An ID token is used to obtain information about the account that is logged on.
A refresh token is used to obtain a new access token after the original access token expires.
OIDC and OAuth client credentials flow
In the client credentials flow, the application service instead of the user or account is granted permissions. The application obtains the permissions to call the resource or API operation. IDaaS provides the client_id and client_secret parameters to applications. Applications can exchange the parameters for an access token and call the API operation specified by IDaaS.

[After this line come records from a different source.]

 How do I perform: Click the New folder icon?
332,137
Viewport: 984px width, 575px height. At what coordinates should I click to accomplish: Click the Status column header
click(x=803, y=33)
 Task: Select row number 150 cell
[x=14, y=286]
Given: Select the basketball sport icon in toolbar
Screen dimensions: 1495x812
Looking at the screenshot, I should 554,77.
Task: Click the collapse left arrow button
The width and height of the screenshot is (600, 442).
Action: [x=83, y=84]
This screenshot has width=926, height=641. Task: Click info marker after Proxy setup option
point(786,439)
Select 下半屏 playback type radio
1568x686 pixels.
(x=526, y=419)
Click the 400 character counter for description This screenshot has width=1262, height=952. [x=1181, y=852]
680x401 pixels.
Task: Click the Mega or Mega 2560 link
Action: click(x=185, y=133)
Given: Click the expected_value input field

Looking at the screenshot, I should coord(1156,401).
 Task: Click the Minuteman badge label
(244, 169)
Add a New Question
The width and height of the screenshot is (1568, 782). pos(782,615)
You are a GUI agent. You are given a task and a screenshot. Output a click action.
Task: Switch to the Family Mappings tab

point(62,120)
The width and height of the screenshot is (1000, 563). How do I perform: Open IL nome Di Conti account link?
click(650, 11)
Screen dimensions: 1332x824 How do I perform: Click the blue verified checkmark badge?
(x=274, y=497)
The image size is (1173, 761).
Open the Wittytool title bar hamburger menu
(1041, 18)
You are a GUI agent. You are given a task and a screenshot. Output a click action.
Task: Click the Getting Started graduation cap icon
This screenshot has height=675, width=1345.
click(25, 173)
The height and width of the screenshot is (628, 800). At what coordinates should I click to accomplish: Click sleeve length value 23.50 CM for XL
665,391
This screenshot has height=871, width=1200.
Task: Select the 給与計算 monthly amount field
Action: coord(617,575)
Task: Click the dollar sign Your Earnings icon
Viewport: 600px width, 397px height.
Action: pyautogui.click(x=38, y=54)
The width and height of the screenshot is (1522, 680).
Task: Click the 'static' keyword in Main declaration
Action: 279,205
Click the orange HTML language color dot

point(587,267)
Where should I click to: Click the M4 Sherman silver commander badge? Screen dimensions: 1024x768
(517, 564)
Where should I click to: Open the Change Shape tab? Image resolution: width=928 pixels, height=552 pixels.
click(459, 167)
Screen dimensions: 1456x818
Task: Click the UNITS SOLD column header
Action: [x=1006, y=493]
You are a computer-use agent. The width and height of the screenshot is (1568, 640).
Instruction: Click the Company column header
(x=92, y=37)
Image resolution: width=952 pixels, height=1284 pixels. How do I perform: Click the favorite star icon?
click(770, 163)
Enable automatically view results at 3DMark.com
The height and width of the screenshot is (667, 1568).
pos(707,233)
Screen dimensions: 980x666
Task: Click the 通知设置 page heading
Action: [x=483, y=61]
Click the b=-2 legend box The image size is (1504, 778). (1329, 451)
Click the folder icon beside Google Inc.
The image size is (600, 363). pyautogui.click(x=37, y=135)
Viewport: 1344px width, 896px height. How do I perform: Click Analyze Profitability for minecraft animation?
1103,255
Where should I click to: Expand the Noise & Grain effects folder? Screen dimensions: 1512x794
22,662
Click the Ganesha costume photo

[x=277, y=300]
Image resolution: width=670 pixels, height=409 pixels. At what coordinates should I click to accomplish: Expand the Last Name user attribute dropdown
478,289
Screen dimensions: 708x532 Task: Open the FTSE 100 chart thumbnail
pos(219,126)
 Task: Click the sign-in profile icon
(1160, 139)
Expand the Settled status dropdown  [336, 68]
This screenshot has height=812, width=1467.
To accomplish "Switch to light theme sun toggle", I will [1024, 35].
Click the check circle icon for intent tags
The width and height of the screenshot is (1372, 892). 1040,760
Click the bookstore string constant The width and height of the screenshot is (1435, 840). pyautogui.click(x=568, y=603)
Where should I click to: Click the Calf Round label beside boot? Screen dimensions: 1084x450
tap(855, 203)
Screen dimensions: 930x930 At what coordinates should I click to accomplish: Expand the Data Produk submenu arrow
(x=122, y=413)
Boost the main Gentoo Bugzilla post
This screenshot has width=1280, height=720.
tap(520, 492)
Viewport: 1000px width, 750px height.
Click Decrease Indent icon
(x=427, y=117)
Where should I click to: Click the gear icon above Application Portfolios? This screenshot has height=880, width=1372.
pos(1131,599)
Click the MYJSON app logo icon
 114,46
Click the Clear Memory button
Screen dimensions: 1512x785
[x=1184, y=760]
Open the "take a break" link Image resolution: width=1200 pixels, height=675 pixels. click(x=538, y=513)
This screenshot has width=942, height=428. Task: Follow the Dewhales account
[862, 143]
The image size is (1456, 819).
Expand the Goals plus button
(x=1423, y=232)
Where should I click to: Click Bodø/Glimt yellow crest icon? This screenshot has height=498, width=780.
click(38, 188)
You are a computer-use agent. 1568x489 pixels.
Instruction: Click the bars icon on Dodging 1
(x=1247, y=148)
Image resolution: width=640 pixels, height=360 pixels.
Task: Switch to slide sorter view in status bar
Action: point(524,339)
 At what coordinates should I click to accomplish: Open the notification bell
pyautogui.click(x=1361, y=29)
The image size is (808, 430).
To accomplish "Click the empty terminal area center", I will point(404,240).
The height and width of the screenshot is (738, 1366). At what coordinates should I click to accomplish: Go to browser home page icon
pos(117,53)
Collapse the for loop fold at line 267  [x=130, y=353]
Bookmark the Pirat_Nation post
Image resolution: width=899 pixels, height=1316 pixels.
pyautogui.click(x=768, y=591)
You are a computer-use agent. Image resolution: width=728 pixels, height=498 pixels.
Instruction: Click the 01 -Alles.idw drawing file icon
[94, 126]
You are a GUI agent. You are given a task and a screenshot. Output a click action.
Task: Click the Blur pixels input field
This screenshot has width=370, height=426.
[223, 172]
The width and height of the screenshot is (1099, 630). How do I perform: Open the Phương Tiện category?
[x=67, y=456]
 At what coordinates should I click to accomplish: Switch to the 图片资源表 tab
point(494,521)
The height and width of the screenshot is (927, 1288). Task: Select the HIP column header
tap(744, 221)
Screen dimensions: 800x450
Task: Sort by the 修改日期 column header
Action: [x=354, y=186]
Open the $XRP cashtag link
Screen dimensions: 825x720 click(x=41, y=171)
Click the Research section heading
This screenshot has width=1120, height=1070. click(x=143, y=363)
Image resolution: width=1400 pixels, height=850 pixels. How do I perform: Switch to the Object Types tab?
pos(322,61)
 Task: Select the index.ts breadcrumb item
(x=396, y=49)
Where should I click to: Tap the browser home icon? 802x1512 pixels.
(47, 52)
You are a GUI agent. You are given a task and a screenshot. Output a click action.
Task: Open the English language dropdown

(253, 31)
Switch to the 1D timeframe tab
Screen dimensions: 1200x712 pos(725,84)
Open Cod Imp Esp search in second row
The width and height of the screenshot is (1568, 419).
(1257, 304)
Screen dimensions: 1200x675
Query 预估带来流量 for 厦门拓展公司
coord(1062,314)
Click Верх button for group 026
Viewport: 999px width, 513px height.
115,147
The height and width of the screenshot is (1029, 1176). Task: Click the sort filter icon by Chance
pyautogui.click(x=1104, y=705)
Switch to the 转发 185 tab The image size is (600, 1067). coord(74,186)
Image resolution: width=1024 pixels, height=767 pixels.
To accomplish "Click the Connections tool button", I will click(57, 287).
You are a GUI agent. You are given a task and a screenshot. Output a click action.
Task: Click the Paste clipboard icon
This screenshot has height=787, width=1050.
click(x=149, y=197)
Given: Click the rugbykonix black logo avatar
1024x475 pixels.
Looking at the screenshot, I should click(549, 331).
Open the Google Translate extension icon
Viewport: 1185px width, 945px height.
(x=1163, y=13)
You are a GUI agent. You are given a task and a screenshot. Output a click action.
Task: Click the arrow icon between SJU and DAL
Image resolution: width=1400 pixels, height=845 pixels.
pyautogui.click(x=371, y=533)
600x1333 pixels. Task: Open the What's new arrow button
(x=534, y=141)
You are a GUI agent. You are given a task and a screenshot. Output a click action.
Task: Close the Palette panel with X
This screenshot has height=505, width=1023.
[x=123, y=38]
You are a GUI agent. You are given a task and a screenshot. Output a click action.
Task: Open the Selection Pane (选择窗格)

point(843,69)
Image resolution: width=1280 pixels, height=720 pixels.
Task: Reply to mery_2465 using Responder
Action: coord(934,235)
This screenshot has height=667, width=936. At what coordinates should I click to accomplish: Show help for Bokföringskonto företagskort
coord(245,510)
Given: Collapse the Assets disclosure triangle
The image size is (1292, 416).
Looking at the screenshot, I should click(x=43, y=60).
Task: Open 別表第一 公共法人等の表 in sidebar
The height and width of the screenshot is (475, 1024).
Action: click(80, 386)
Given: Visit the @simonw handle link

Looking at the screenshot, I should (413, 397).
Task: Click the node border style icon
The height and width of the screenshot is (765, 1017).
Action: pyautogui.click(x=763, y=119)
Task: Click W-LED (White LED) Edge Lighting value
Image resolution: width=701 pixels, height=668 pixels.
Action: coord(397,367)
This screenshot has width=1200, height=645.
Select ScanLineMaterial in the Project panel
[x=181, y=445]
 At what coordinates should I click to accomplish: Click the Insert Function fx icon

OAuth authorization code flow
In the authorization code flow, the user is authorized. The application obtains the identity information of the third-party system and logs on to the system by using the identity. DingTalk and WeChat both use the authorization code flow for logon.
OAuth device flow
The device flow is used in specific hardware devices and allows a user to access the IDaaS logon page in a computer or mobile browser when the device cannot display the IDaaS logon page. After the user logs on, the identity of the user is transmitted to the device to complete the logon.
Terms related to logon
password complexity
The passwords of the accounts must meet the complexity requirements.
lazy loading
Lazy loading and just-in-time provisioning refer to the following design. If IDaaS cannot find the identity information of a user who logs on, an authentication request is automatically forwarded to the original identity system of the enterprise. When the user is authenticated, the account information is stored in IDaaS. Such designs are usually used in scenarios in which passwords in the original system cannot be imported to IDaaS and can only be imported by using lazy loading.
MFA and 2FA
Multi-factor authentication (MFA) and two-factor authentication (2FA) refer to the cross-verification of multiple credentials presented by a user. MFA and 2FA are usually used to enhance account security for password-based logon due to the security risks of passwords. IDaaS allows you to use 2FA methods such as text message verification code, email verification code, and OTP.
OTP
An OTP is a dynamic password that is valid for only one time. The most common type of OTP is the time-based OTP (TOTP), which is usually valid for 30 seconds. The server and the client need to align the seed and synchronize the time in advance. During the same time window, the OTP calculated by the client must be the same as the OTP of the server for authentication to complete.
Application portal
IDaaS application portal is the page on which you can initiate SSO to all applications. You can customize the page at a charge.